Le chef de village a pris l’engagement de recevoir et de remettre dans leurs droits, toutes les femmes victimes d’expropriation illégale de leurs champs. Esperance obtient gain de cause et sa terre lui est restituée.

La belle famille d’Esperance met de fortes pressions pour qu’elle leur redonne la terre. Elle dit : « Ma belle-mère et ses deux garçons me qualifiaient  de sorcière. Ils ont propagé partout dans le village que ce sont mes gri-gri qui sont à l’origine de la disparition de mon mari » Elle murmure: « Ils m’appellent maintenant kasahene ashubala oku bihebe ( la chèvre qui urine sur les boucs ) ».

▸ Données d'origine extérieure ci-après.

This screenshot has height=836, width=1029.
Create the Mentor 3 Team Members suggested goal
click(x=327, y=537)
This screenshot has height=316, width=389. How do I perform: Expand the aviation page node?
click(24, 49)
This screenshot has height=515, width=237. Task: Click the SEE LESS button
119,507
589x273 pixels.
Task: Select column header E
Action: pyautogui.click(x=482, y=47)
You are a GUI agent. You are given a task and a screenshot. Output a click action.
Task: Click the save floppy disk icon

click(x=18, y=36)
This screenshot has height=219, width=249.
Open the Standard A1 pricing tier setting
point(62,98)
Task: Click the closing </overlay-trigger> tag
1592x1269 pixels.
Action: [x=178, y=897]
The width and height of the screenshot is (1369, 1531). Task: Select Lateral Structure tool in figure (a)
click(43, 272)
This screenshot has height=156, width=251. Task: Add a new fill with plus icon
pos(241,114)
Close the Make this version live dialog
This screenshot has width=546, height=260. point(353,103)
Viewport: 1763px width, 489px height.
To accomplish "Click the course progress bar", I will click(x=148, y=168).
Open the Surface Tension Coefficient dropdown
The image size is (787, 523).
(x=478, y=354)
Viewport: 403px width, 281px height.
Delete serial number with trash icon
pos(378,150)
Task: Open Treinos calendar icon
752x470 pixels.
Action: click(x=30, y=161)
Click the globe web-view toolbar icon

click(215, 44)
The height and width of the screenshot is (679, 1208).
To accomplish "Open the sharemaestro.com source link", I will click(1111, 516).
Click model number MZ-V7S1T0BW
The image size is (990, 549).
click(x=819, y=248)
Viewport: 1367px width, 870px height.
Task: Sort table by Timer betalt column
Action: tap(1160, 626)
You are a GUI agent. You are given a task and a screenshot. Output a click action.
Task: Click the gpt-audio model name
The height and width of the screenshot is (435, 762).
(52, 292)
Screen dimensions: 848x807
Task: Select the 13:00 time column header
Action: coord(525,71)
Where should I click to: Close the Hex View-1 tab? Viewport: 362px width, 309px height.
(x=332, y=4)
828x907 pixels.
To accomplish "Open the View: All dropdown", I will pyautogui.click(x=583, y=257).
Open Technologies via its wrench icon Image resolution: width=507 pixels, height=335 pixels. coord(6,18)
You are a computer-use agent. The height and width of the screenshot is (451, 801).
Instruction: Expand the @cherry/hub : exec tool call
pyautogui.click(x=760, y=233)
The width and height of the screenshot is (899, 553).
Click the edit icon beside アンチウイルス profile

Oscar Balagizi est le plus jeune des beaux-frères d’Esperance.  Le visage plein fureur, il dit : « Cette sorcière  a utilisé ses gris-gris pour étourdir notre frère afin de s’approprier de ses champs. Nous les lui avons ravis pour qu’elle nous remettre notre frère qu’elle tient toujours en otage »

Esperance n’est pas la seule femme de son village à être déposséder de sa terre. Mapendo Mwa Mudekereza est une voisine veuve depuis cinq ans. Sa belle-famille lui a pris deux des quatre champs de son défunt mari. Lorsque celle-ci a décidé de porter plainte, ses beaux-frères ont convoqué une réunion dans laquelle ils ont décidé unanimement de lui restituer ses champs. La famille voulait éviter l’humiliation vécue la belle-famille d’Esperance.

Le courage d’Espérance est loin d’être commun parmi les femmes et filles qui sont victimes de retrait abusif de terres. Plusieurs refusent encore de porter plainte, par crainte de représailles. D’autres se résignent, ne contestant pas le fait que la coutume donne plus d’importance aux revendications des hommes qu’aux droits des femmes.

Même si Esperance a repris sa terre avec dignité, elle vit en conflit permanant avec ses beaux-frères qui lui en veulent toujours pour avoir porter plainte. Récemment, elle a évité de justesse un conflit avec M. Oscar  Balagizi en disant  « Si tu oses me battre, je ferai rapport au conseil du village pour que chacun de nous réponde de son acte ». Suite à ces mots, M. Balagizi cesse ses menaces.